● **Суть задания**: Пожалуйста, ответьте по интервью: чему, по словам О. П., прежде всего стараются научить слушателей?

● **Выдержка**:
В рамках конференции "Другое детство" корреспондент Psyjournals.ru Т.Полякова взяла интервью у доцента Санкт-Петербургского государственного университета О. И. Пальмова и ст. преподавателя Н. Л. Плешковой.
— PsyJournals: Если говорить о питерской школе психологии, то надо говорить об известном факте, что практика – одна из сильных сторон этой школы. Многие практикующие специалисты прошли обучение именно у вас. Что, в первую очередь, вы стараетесь донести до слушателей?
— О.П.: Прежде всего, научить людей наблюдать. Видеть эмоциональное состояние и ребенка, и родителей, видеть каким образом они взаимодействуют в паре. Мы стараемся учить этому и студентов, и зрелых специалистов. Одну и ту же картину люди видят по-разному. Наша задача — достичь точных отправных точек в наблюдении и научить наших слушателей отделять то, что они вносят как интерпретацию, от того, что действительно происходит. Мы стараемся достичь этого на первом этапе.
На втором анализируем, о чем свидетельствует поведение, которое мы наблюдаем, какой опыт ребенок обобщил. Мы рассказываем и о теоретических положениях и об их клиническом преломлении, пример этого доклад — Натальи Плешковой о теории привязанности.
— PJ: Какие ценности, на ваш взгляд, в современной социальной, экономической ситуации необходимы практикующему психологу?
— Н.П.: В своей работе мы опираемся на следующие теоретические подходы: психоаналитическая теория, теория привязанности, теория семейных систем, активно используем результаты экспериментальных исследований в области младенчества и раннего детства. Многие из этих направлений стали развиваться в нашей стране с начала 90-х годов.Но это не значит, что другие подходы неправильные. Анализируя положения разных теоретических подходов, мы можем увидеть, что они описывают сходные явления, однако различаются в их интерпретации. Различное понимание наблюдаемых явлений может определять и ценности, которые мы считаем важными в работе с семьями и детьми. Уважение к возможности семьи принять помощь, к скорости, с которой родитель (клиент) может меняться, являются одной из основных наших ценностей. Мы полагаем, что психолог (консультант) лишь создает условия, в которых человек может увидеть уровень своей компетентности, своих возможностей. Мы стараемся построить такие отношения с клиентом, в которых происходит взаимодействие между участниками; позиции воздействия на клиента, при которой психолог «знает правильное решение» затруднений, мы стремимся избегать. Подобная позиция, на наш взгляд, только начинает зарождаться в профессиональном сообществе.

● **Перечень строк**:
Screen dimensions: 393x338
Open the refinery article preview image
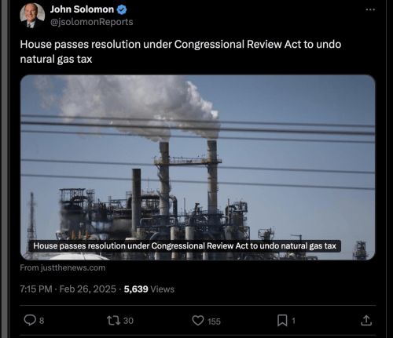point(198,167)
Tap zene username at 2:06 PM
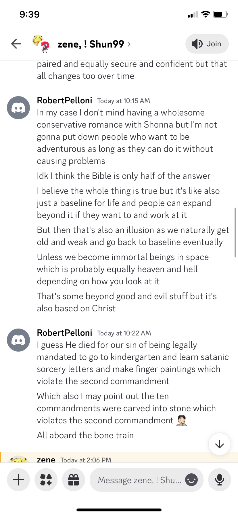The height and width of the screenshot is (516, 238). [x=46, y=460]
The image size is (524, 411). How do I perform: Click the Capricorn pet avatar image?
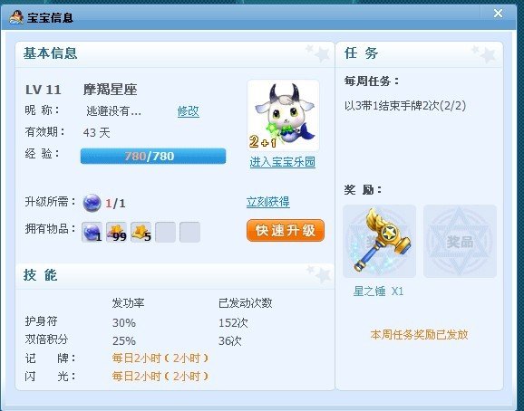pos(283,116)
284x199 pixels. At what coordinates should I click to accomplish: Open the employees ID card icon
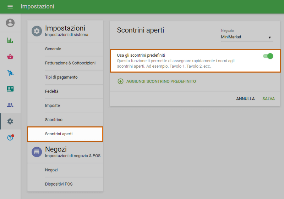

● **Решение**: Прежде всего наблюдать: видеть эмоциональное состояние ребенка и родителей и то, как они взаимодействуют в паре.